Atendimento negado e agressões durante crise
Jadson procurou a unidade de saúde acompanhado da esposa, após um acidente de trânsito onde o carro em que estavam colidiu com um objeto na pista. A mulher sofreu um corte na cabeça e foi atendida rapidamente, recebendo sutura, mas segundo o técnico, a médica informou que não havia necessidade de mantê-la em observação. Jadson contestou a avaliação, pedindo que ela permanecesse em um leito por precaução, mas o pedido foi negado sob alegação de falta de vagas.
"Eu vi leitos desocupados ao circular pela unidade", afirma Jadson, que também relata não ter recebido atendimento específico para a crise de ansiedade que enfrentava, associada ao seu transtorno do espectro autista. Ele usava um tapa-olho devido à sensibilidade à luz, condição que, segundo ele, foi ignorada durante todo o episódio.
Conflito com seguranças e agressões físicas
O técnico conta que o conflito começou quando tentou sair do local e entrar novamente pela recepção. Ele foi barrado por um segurança que, segundo Jadson, fez ofensas e ameaças. O profissional admite ter empurrado o agente, mas relata que em seguida foi agredido por outros seguranças, algemado com violência e imobilizado no chão.
"Eu estava de tapa-olho, ou seja, de olhos fechados, e fui agredido nessa condição", desabafa Jadson, que afirma que as agressões continuaram mesmo após estar algemado. Após a confusão, ele foi levado à delegacia e, posteriormente, retornou à UPA, onde conseguiu novo atendimento e realizou exames de raio-x no rosto e no nariz.
Falta de preparo para atendimento neurodivergente
Jadson destaca o despreparo da unidade para lidar com pessoas neurodivergentes em situação de crise. Segundo ele, faltam capacitação e protocolos adequados para o atendimento de pacientes com transtorno do espectro autista em momentos de desregulação emocional.

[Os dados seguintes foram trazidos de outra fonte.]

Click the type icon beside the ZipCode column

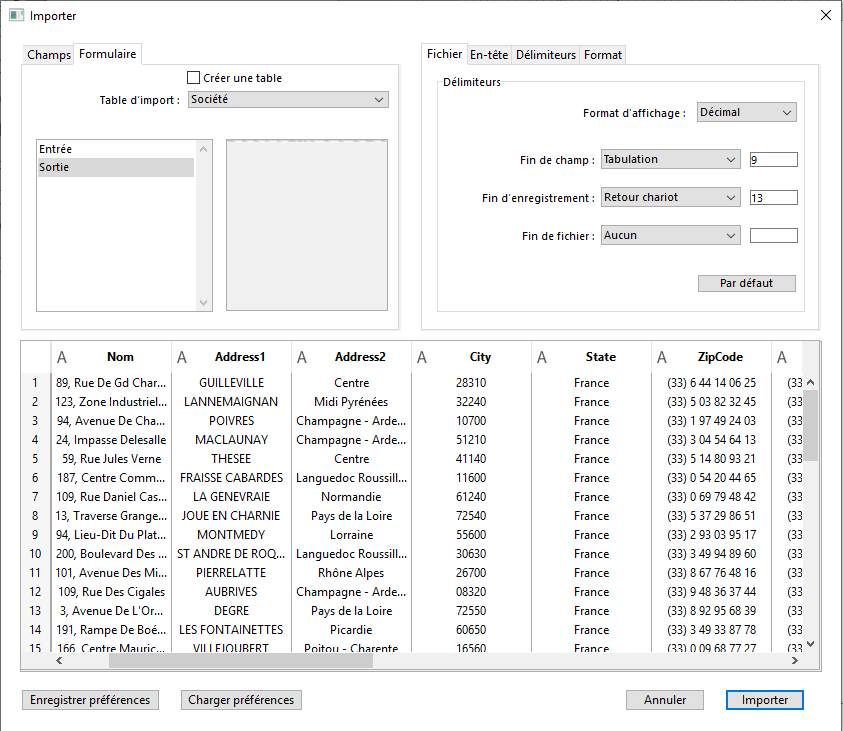click(x=662, y=357)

O caso envolve um quadro conhecido como "meltdown", caracterizado por sobrecarga emocional, sensorial ou mental, que pode comprometer temporariamente o controle de reações e a comunicação, exigindo acolhimento e manejo especializado. "Há uma falta completa de preparo para situações como essa", afirma o técnico.

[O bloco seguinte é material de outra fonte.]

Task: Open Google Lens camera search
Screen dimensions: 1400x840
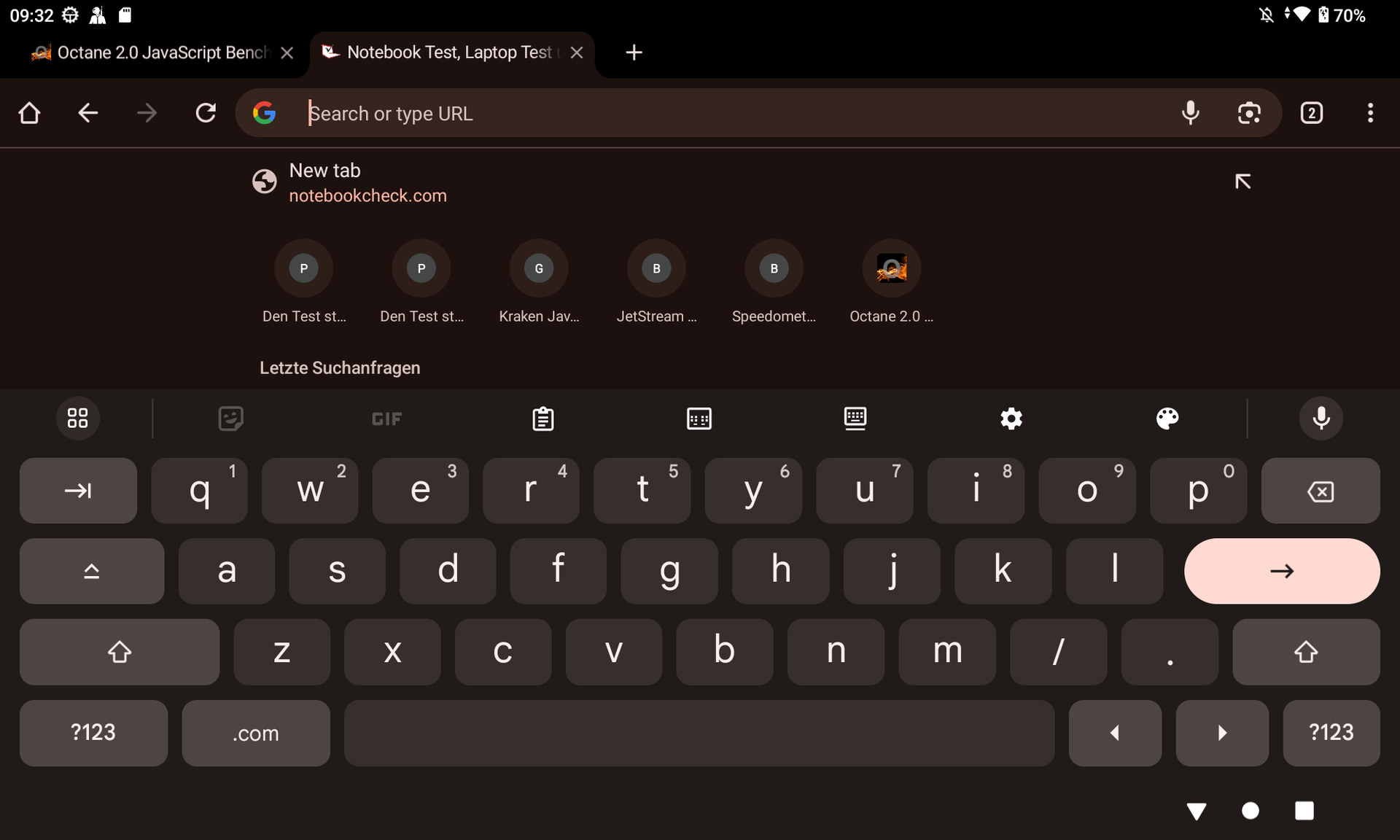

Busca por responsabilização e mudanças
Jadson diz que tentou contato com autoridades municipais, incluindo o prefeito, a secretária de Saúde e vereadores, mas não recebeu resposta. Ele pretende buscar responsabilização pelo caso e cobrar mudanças no atendimento a pessoas com deficiência e neurodivergentes na rede pública.
Nesta segunda-feira (20), ele passou por exame de corpo de delito no Instituto Médico-Legal e criou um perfil em rede social para reunir denúncias de maus-tratos contra esse público. "Precisamos de mudanças estruturais no atendimento", defende.

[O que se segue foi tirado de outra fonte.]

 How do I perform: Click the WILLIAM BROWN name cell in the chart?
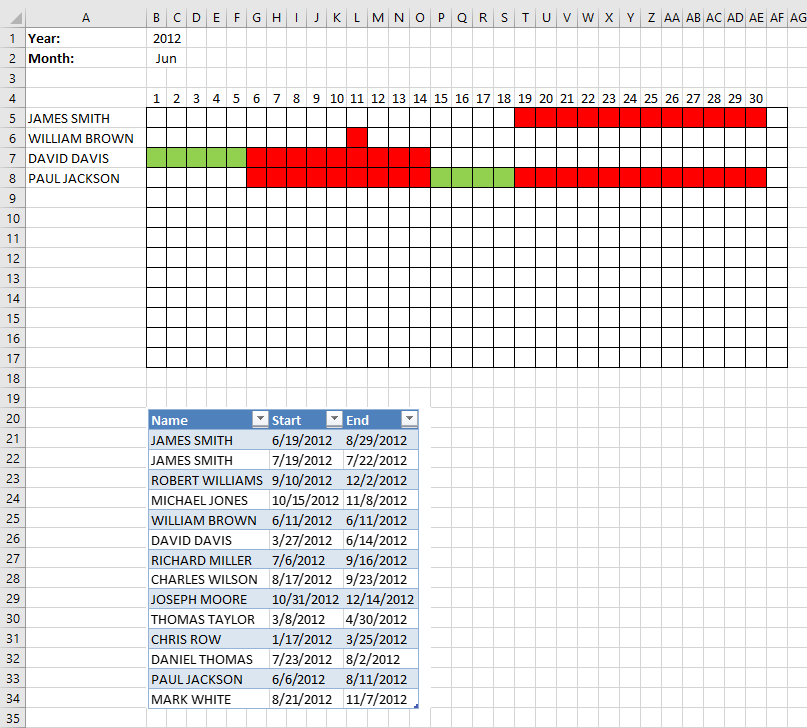[87, 138]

Versão da Prefeitura de Iguaba Grande
Em nota, a Prefeitura de Iguaba Grande informou que a esposa de Jadson deu entrada na UPA às 22h56 e recebeu atendimento cinco minutos depois. Segundo o município, o técnico também foi atendido de forma imediata por um quadro de crise hipertensiva e medicado.
A administração municipal afirmou que não houve negativa de socorro e que a equipe de segurança interveio para garantir a integridade de pacientes e profissionais. A prefeitura também declarou que o homem apresentou comportamento agressivo, desacatou a equipe e teria feito ameaças com um objeto perfurocortante, versão contestada por Jadson.
Ainda segundo o município, após ser levado à delegacia, ele retornou à unidade e tentou arrombar um portão de acesso de funcionários, causando danos ao patrimônio público. Registros de ocorrência por desacato e dano foram feitos. Sobre a denúncia da vítima ter sido agredida após estar imobilizado, a Prefeitura disse que só vai se posicionar após analisar as imagens.